By now, many of you may have heard about the “gift” the California Court of Appeals gave subcontractors a few days before Christmas. For those still in the dark, now besides all of the other things you have to be concerned about in trying to make a living, you get to worry about people suing you for products liability. This is a first for sub-contractors.
What does that mean? For the E.F. Brady Company, it meant a court determined this past December that the company could be held liable for a person dying from mesothelioma allegedly as a result of asbestos-containing drywall installed by the company for the Fluor Corporation in the mid-1970s (Hernandezcueva v. E.F. Brady Co). (Note that on March 9, 2016, the California Supreme Court denied E.F. Brady’s petition for review.)
Keep in mind that E.F. Brady did not know the drywall contained asbestos, and there was no mention of this fact in any materials produced by the manufacturer. There was no way for E.F. Brady to know that the drywall it was installing was potentially hazardous. Nevertheless, the Court of Appeal decided the company could be held strictly liable for injuries the plaintiff claimed he suffered.
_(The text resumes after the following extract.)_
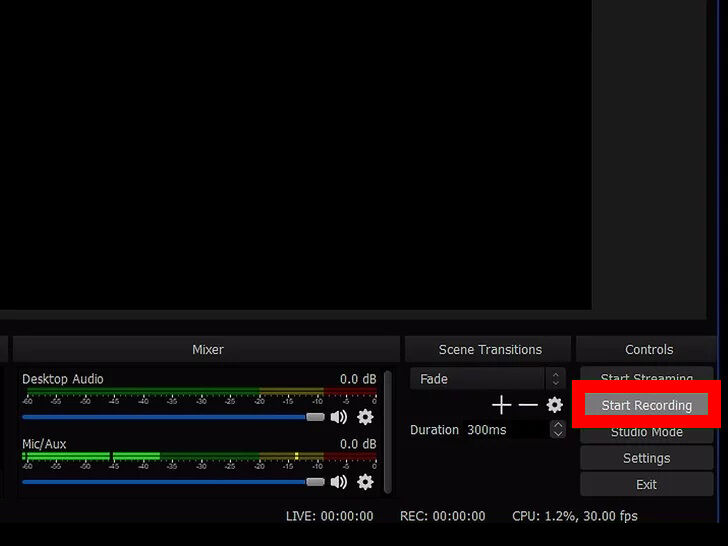Click the Mixer panel vertical scrollbar
Image resolution: width=728 pixels, height=546 pixels.
click(387, 432)
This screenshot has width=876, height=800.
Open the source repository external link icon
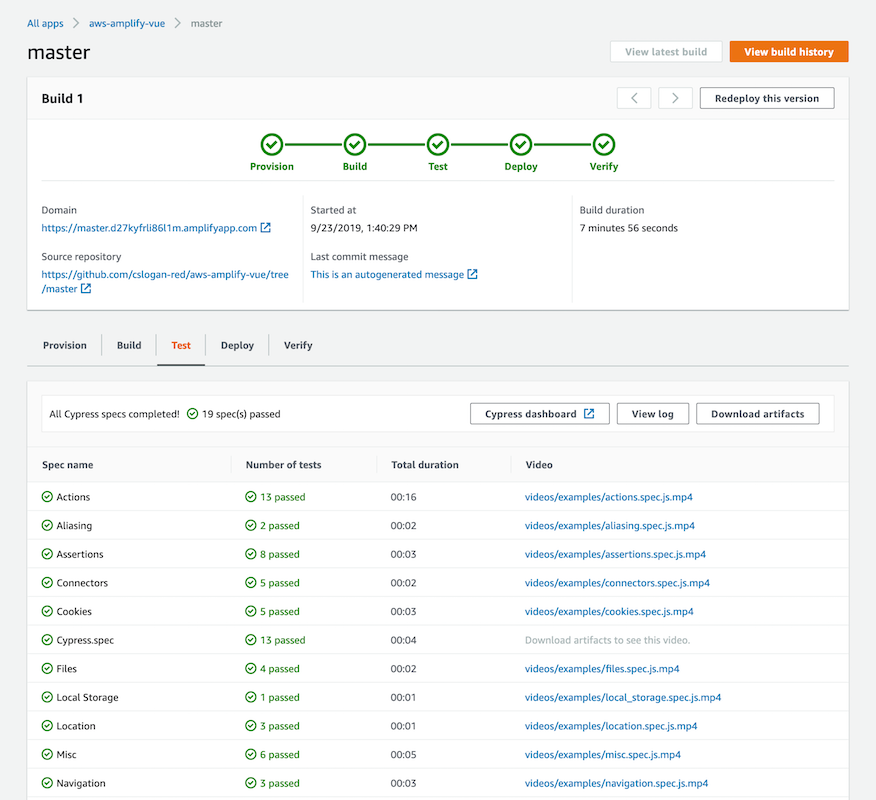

Does this apply to you? It depends. Or perhaps better, who knows! The court determined that if a subcontractor provides materials for a job (and many do just that), then first one must determine whether the “service aspect predominates and any [material] was merely incidental to the provision of service.” The court decided that since materials composed 25 percent of E.F. Brady’s bid, the materials were not “incidental.” Does that mean 15 percent materials would be incidental, or maybe 10 percent? That remains to be determined.
The court also based its opinion on two questions that it answered:
- Was E.F. Brady capable of bearing the costs of compensating for injuries due to the products? (The court answered yes without saying why.)
- Was the company in the position to exert pressure on the manufacturer to enhance product safety? (Again, the court said yes primarily because at the time E.F. Brady was a large drywall firm.)
This opinion begs the question, how could a subcontractor put pressure on a manufacturer to make its product safer when the subcontractor did not know the product was unsafe to begin with? Alternately, how much economic power does a subcontractor need to have before it is considered large enough to exert pressure on a manufacturer? If the company buys materials worth $500,000 a year and the manufacturer sells $3 billion in product, is the subcontractor large enough to be held liable? How large is “big enough” to be held liable? The court provided no clues.
This case is terrible. It is bad law resulting from bad facts (a painful death). But it is the law now and will expand the universe of strict liability defendants, in both asbestos and non-asbestos cases.
So how can you protect yourself? There is only one way—insurance. The subcontractor must have products liability coverage. And judging from this case in which the subcontractor’s actions occurred 40 years ago, it means that the subcontractor should never get rid of its insurance information for any policy year. I recommend checking your current coverage, as well as conducting a historic review to ensure you have copies of insurance policies for as many years as possible. Scan all policies and save electronic copies in several places. When you change networks, computer systems, or data storage systems, be sure to keep your proof of insurance. If you don’t have older policies, check with your insurance broker.